• _Directions for this task_
Could you reproduce the data below word for word, leaving out the pictures?

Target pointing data
########################################

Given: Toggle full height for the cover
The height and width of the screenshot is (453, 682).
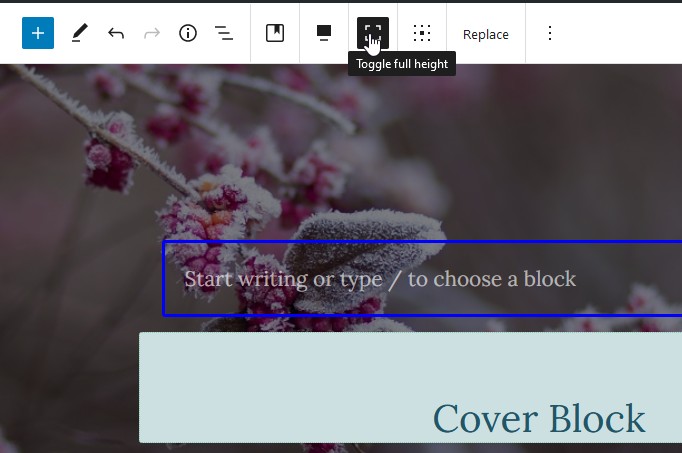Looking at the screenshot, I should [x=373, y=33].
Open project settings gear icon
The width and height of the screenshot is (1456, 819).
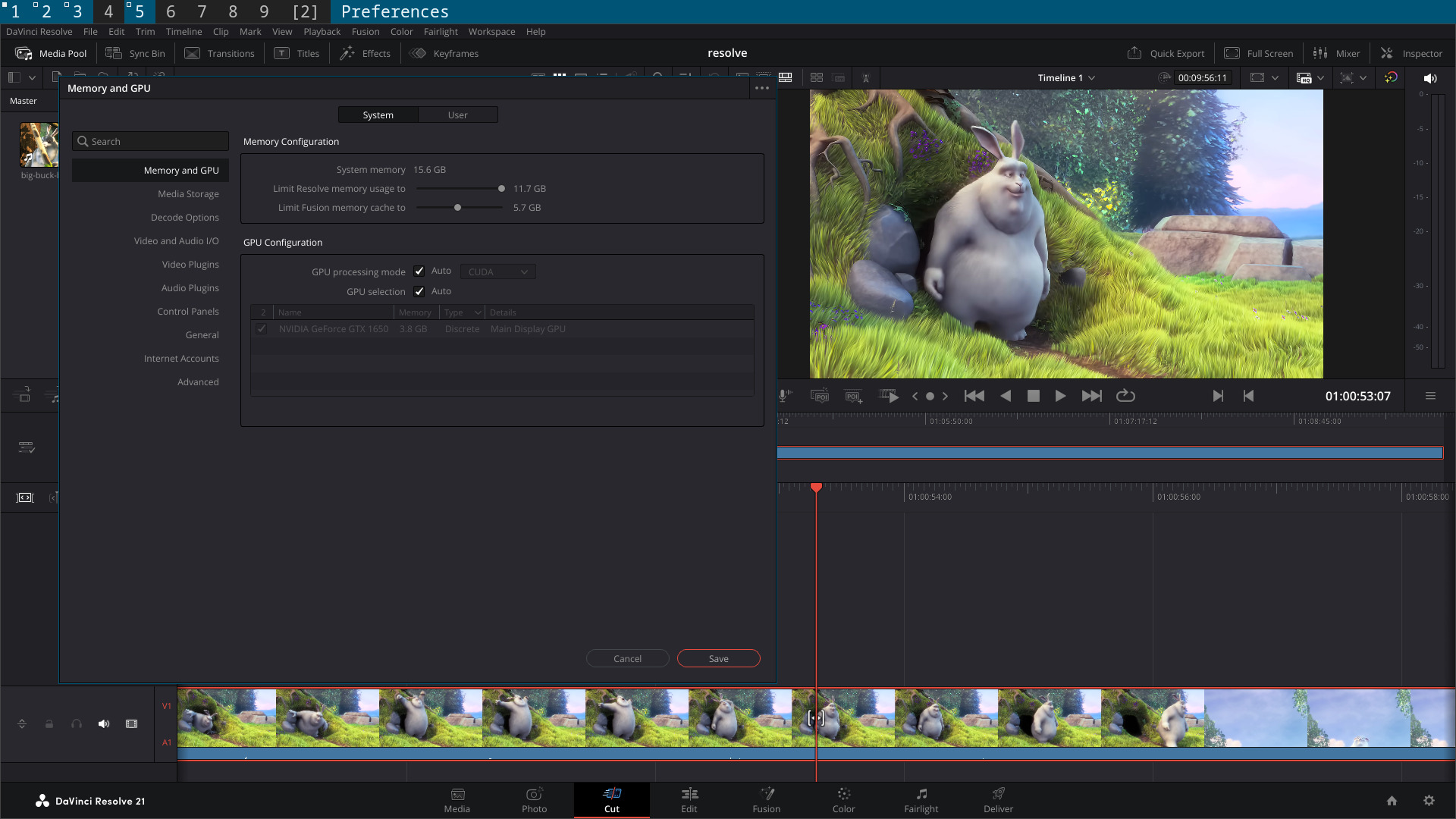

########################################

• _Full solution_
Given: Toggle full height for the cover
The height and width of the screenshot is (453, 682).
Looking at the screenshot, I should [x=373, y=33].
Open project settings gear icon
The width and height of the screenshot is (1456, 819).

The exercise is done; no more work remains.